------ Records shown ------
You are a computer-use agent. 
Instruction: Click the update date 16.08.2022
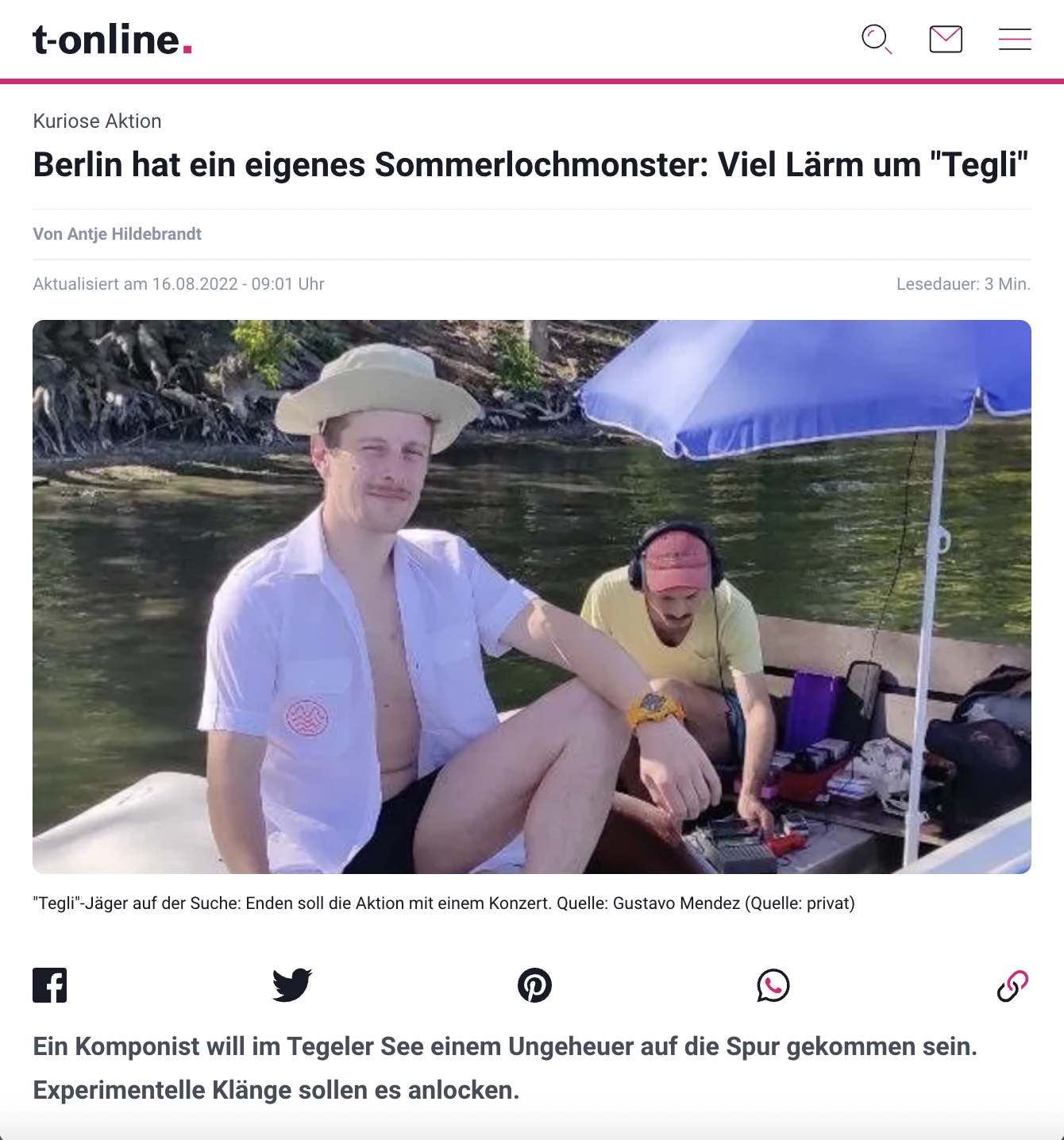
------
------ Records shown ------
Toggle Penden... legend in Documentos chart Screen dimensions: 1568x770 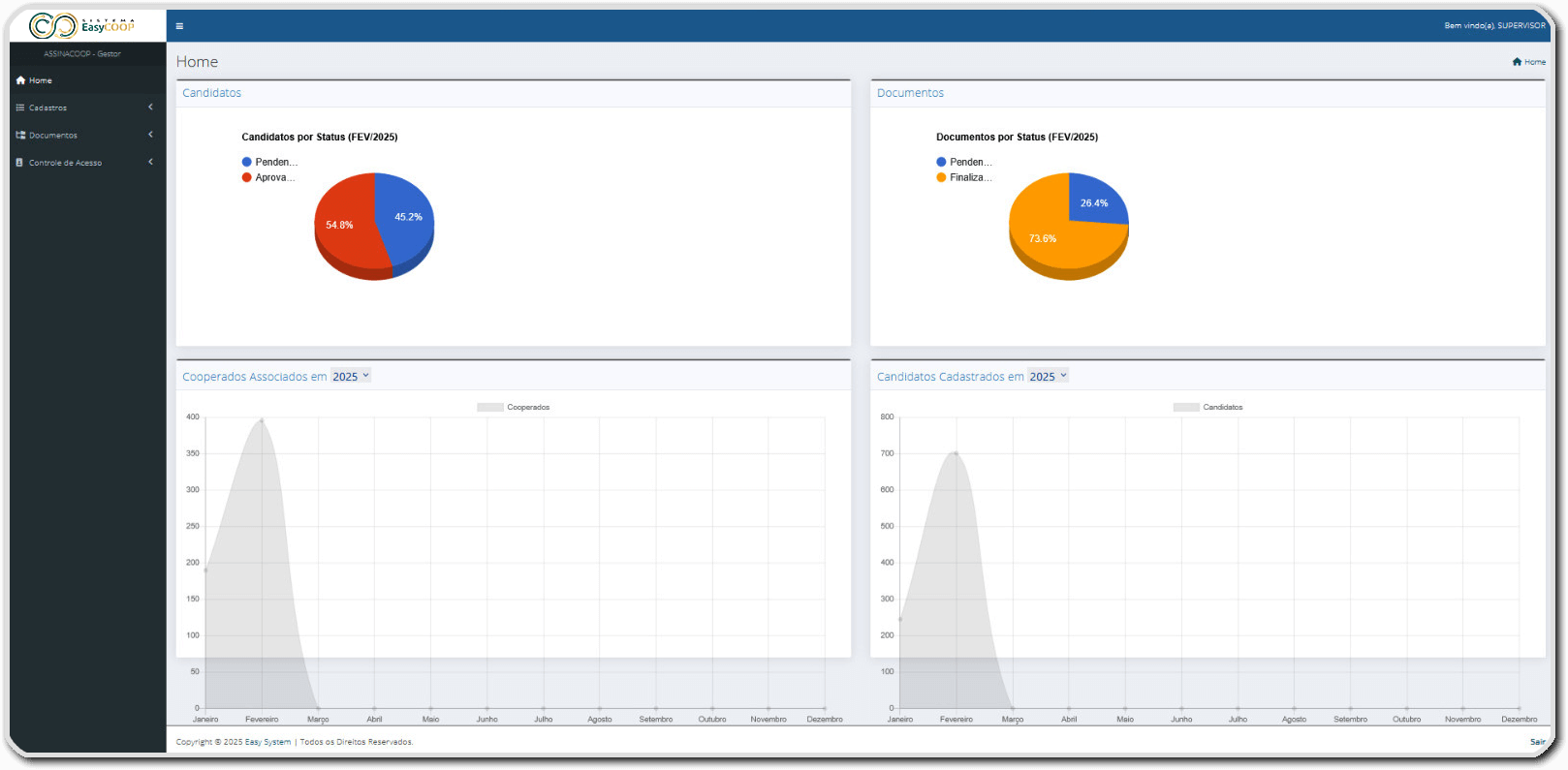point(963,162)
------
------ Records shown ------
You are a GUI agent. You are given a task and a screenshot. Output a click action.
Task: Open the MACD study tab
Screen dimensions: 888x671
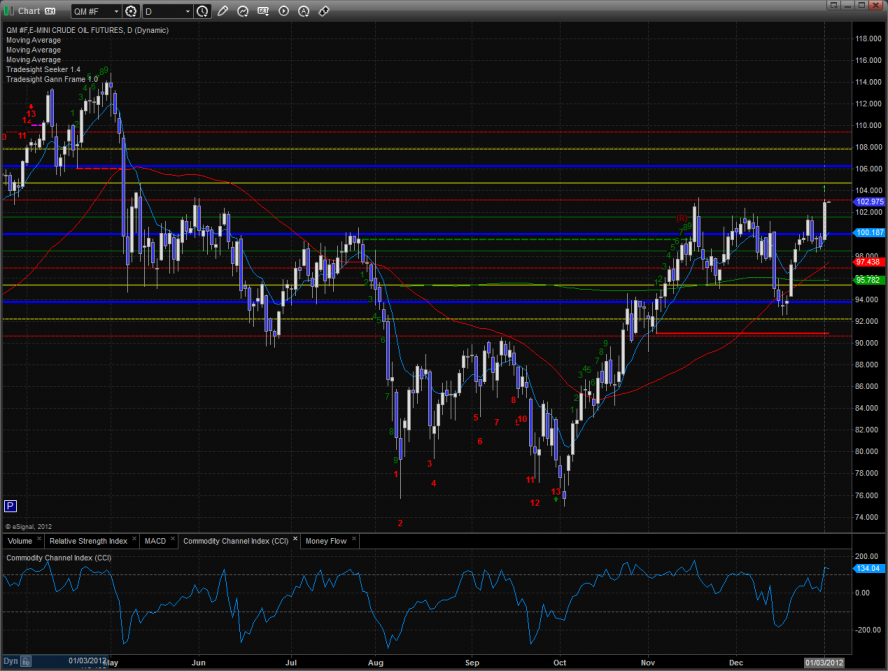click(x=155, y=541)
------
Work instructions ▸ Above this task is a listing. Restate, word for word and with nothing added, the lines from the one with "You are a computer-use agent." through the one with "Instruction: Click the update date 16.08.2022".

Output for this exercise ▸
You are a computer-use agent. 
Instruction: Click the update date 16.08.2022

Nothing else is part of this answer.